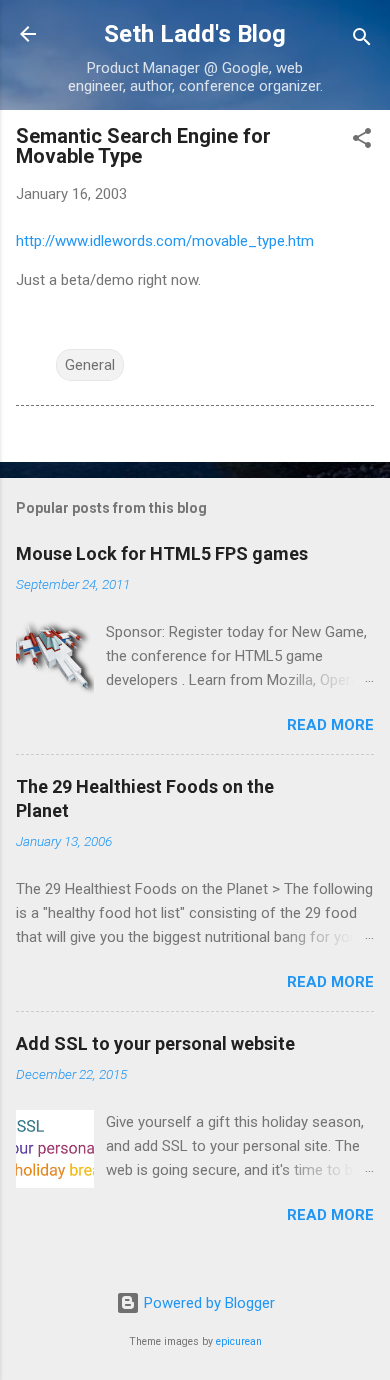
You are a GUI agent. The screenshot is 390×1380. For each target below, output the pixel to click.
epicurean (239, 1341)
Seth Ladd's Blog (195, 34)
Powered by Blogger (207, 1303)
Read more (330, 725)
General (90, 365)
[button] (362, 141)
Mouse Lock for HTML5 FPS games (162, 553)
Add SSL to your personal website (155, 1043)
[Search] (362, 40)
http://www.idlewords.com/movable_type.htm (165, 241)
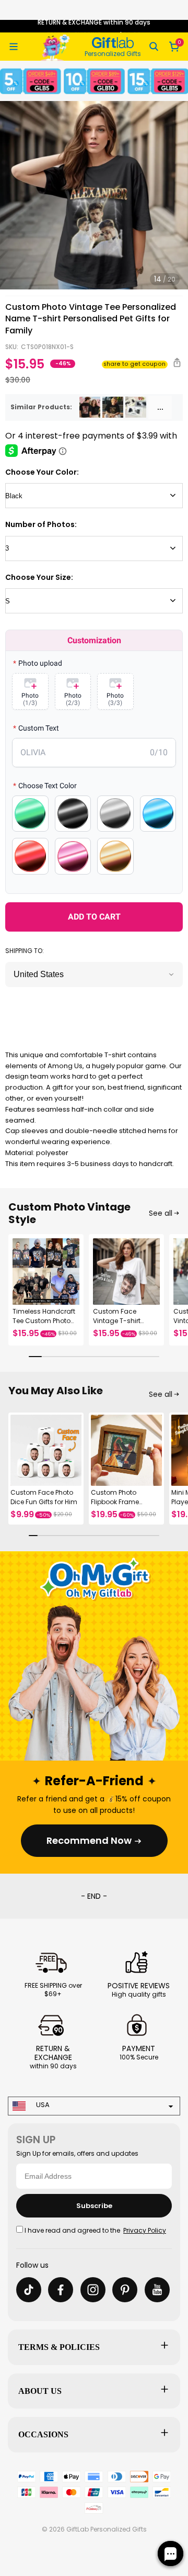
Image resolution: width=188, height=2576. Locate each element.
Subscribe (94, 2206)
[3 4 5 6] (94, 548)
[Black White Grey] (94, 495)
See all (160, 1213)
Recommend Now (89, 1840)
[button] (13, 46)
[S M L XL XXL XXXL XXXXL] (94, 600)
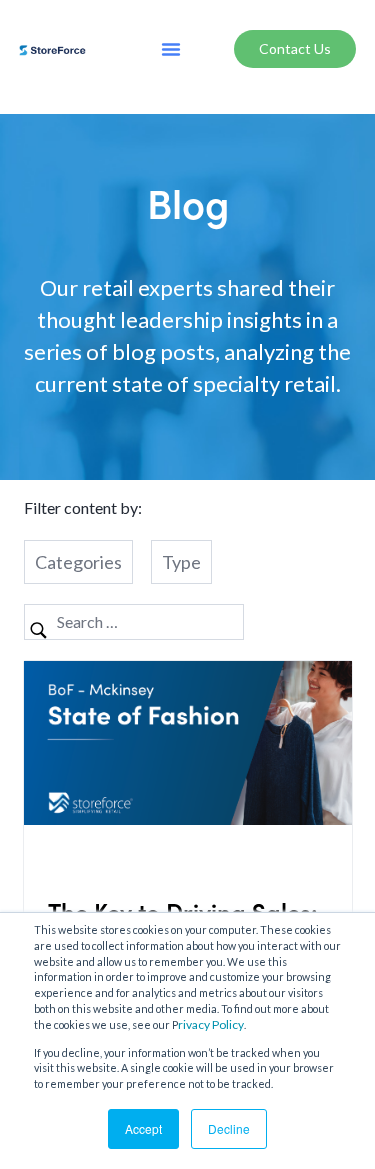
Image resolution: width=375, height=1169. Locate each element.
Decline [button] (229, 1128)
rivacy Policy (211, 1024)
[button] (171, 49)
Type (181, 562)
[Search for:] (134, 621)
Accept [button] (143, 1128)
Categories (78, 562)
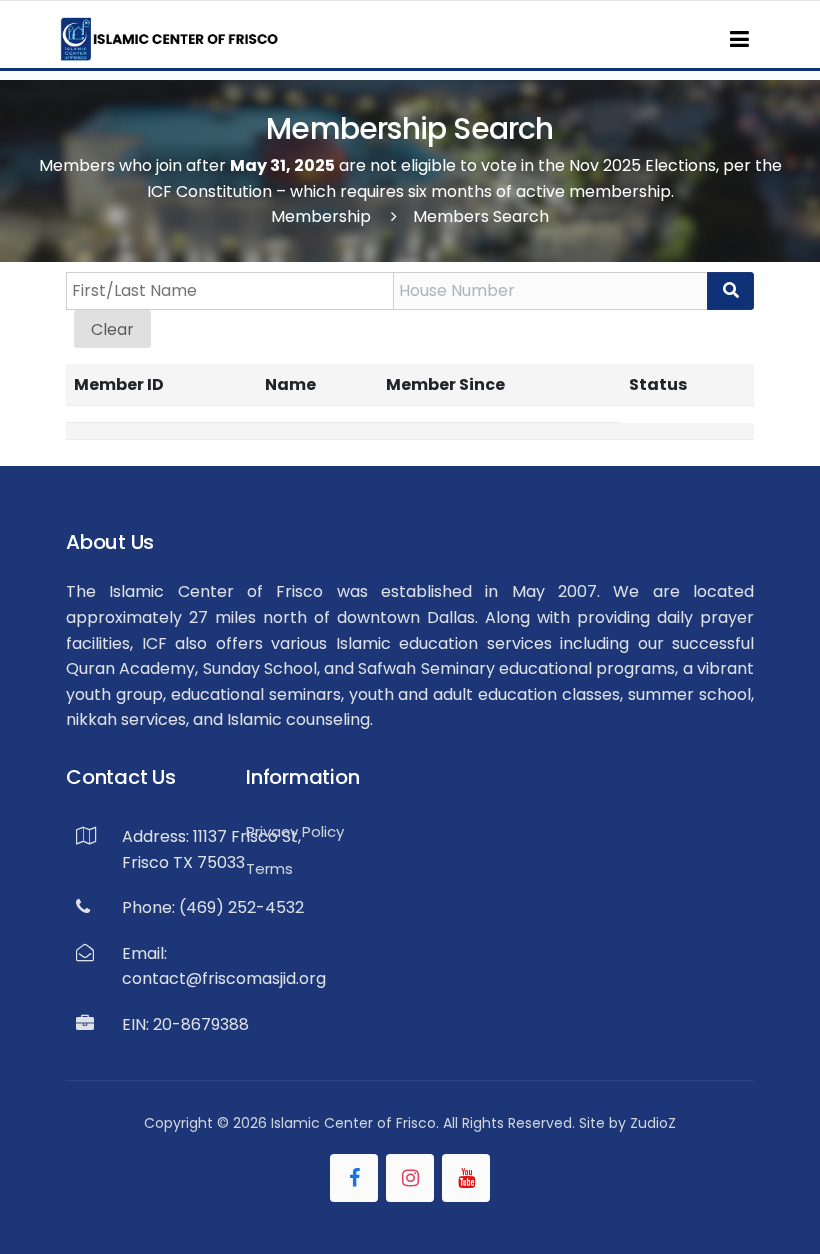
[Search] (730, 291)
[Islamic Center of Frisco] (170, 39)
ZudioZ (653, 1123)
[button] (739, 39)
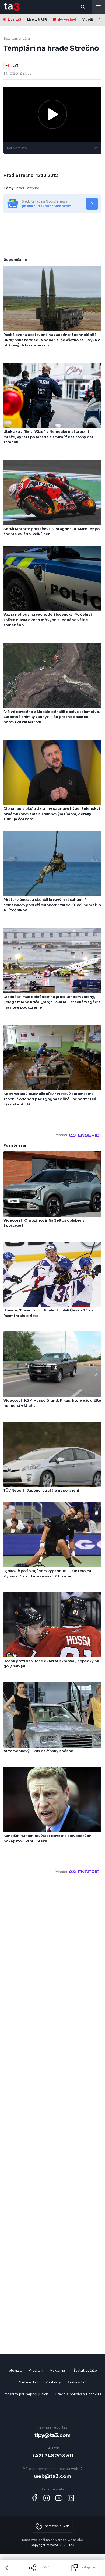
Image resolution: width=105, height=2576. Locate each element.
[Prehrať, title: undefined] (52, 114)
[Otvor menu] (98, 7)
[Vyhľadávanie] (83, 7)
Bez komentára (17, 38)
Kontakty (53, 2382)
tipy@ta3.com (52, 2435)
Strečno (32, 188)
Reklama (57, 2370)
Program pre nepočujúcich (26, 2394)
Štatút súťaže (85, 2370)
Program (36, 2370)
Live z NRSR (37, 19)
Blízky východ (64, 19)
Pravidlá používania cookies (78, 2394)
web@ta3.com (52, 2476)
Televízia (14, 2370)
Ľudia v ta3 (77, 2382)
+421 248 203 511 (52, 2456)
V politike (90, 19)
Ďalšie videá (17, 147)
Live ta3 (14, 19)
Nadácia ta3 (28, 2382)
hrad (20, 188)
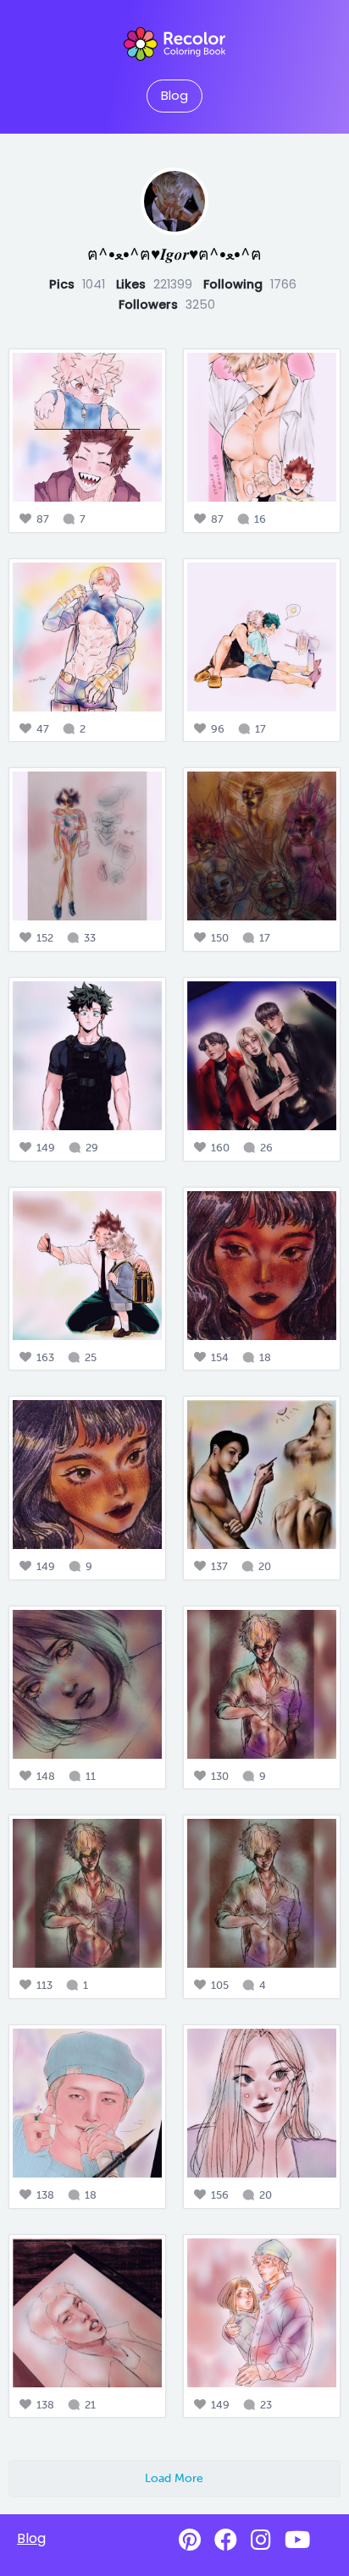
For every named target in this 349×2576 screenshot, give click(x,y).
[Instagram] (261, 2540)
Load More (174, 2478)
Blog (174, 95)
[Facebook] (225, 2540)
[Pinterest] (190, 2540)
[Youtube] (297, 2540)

---

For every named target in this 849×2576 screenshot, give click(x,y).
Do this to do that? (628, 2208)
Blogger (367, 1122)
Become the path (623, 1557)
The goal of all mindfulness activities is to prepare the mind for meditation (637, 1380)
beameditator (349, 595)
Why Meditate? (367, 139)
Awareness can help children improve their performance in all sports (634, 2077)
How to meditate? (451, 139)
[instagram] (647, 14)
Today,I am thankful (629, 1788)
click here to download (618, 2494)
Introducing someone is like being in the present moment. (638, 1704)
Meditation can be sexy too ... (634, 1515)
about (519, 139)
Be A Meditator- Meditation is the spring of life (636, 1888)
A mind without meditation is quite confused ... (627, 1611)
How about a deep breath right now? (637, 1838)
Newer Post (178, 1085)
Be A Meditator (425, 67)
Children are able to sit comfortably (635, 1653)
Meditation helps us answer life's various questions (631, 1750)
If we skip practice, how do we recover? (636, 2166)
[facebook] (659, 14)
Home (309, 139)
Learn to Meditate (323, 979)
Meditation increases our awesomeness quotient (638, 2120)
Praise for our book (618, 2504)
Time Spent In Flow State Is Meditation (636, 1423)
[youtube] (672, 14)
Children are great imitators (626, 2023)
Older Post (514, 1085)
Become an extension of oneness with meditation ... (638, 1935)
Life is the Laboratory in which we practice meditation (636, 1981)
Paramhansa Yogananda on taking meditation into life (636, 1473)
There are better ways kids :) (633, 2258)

--

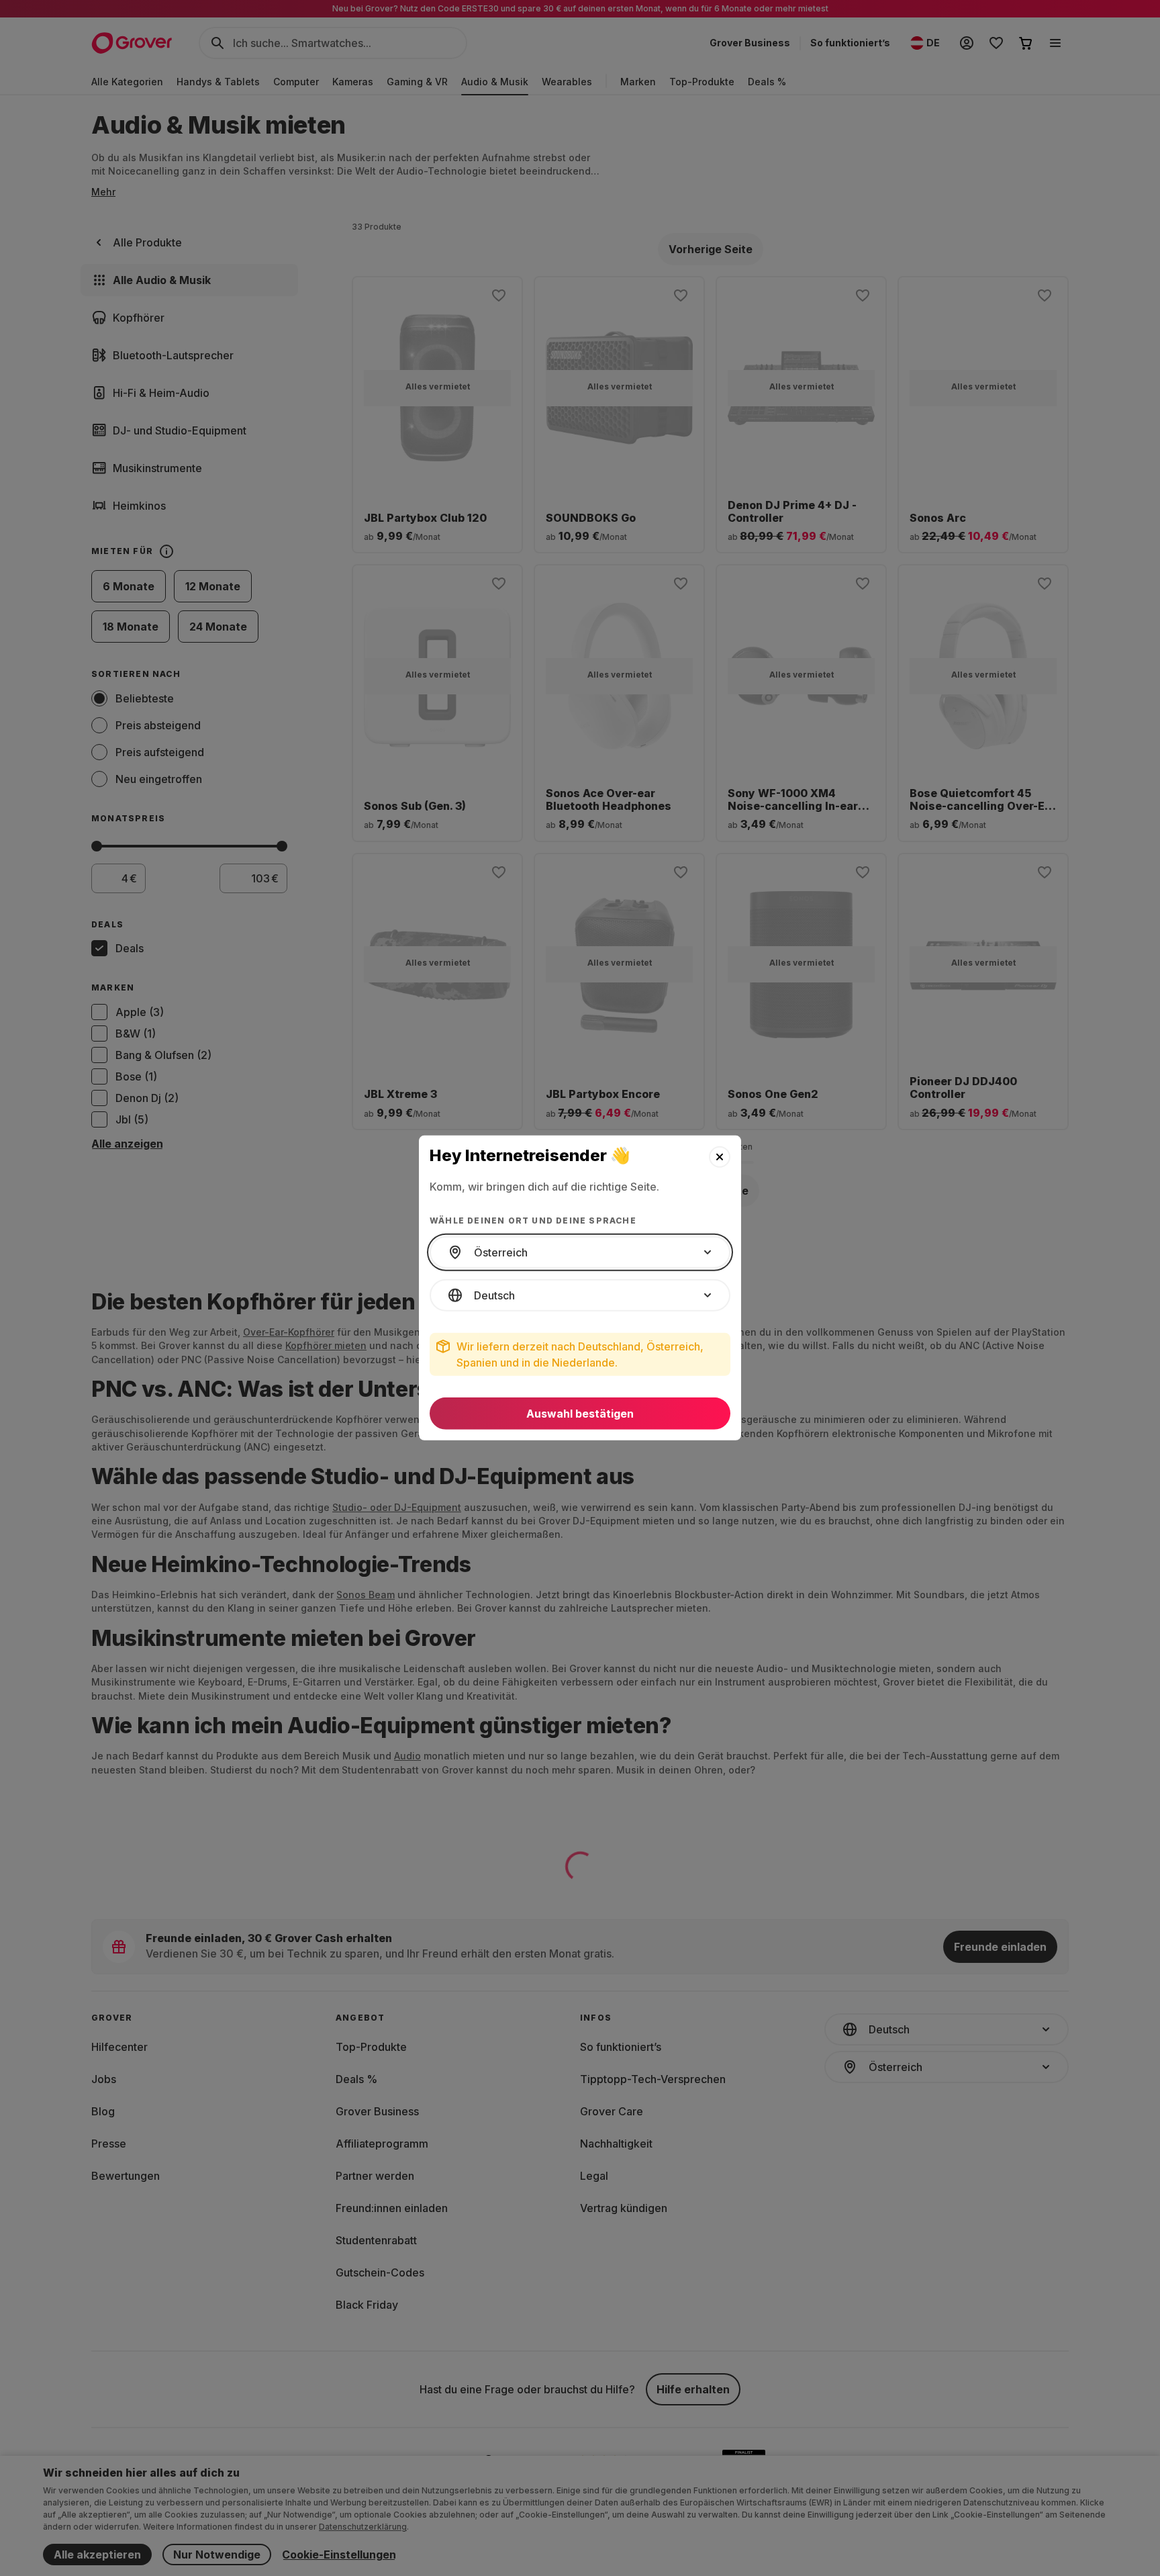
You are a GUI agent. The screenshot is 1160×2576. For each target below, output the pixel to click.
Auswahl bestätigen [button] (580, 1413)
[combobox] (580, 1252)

**Work required:** Of the lines above, quote exactly those from the one with "You are a GUI agent. The screenshot is 390×1380." through the one with "[Facebook] (225, 2540)", ends included; pictures stay out.

**Result for this task:**
You are a GUI agent. The screenshot is 390×1380. For each target below, output the pixel to click.
epicurean (239, 1341)
Seth Ladd's Blog (195, 34)
Powered by Blogger (207, 1303)
Read more (330, 725)
General (90, 365)
[button] (362, 141)
Mouse Lock for HTML5 FPS games (162, 553)
Add SSL to your personal website (155, 1043)
[Search] (362, 40)
http://www.idlewords.com/movable_type.htm (165, 241)
Image resolution: width=188, height=2576. Locate each element.
Subscribe (94, 2206)
[3 4 5 6] (94, 548)
[Black White Grey] (94, 495)
See all (160, 1213)
Recommend Now (89, 1840)
[button] (13, 46)
[S M L XL XXL XXXL XXXXL] (94, 600)
Image resolution: width=375, height=1169. Locate each element.
Decline [button] (229, 1128)
rivacy Policy (211, 1024)
[button] (171, 49)
Type (181, 562)
[Search for:] (134, 621)
Accept [button] (143, 1128)
Categories (78, 562)
[Search] (730, 291)
[Islamic Center of Frisco] (170, 39)
ZudioZ (653, 1123)
[button] (739, 39)
Image resolution: width=105, height=2576. Locate each element.
[Prehrať, title: undefined] (52, 114)
[Otvor menu] (98, 7)
[Vyhľadávanie] (83, 7)
Bez komentára (17, 38)
Kontakty (53, 2382)
tipy@ta3.com (52, 2435)
Strečno (32, 188)
Reklama (57, 2370)
Program pre nepočujúcich (26, 2394)
Štatút súťaže (85, 2370)
Program (36, 2370)
Live z NRSR (37, 19)
Blízky východ (64, 19)
Pravidlá používania cookies (78, 2394)
web@ta3.com (52, 2476)
Televízia (14, 2370)
Ľudia v ta3 (77, 2382)
+421 248 203 511 (52, 2456)
V politike (90, 19)
Ďalšie videá (17, 147)
Live ta3 (14, 19)
Nadácia ta3 (28, 2382)
hrad (20, 188)
For every named target in this 349×2576 screenshot, give click(x,y).
[Instagram] (261, 2540)
Load More (174, 2478)
Blog (174, 95)
[Facebook] (225, 2540)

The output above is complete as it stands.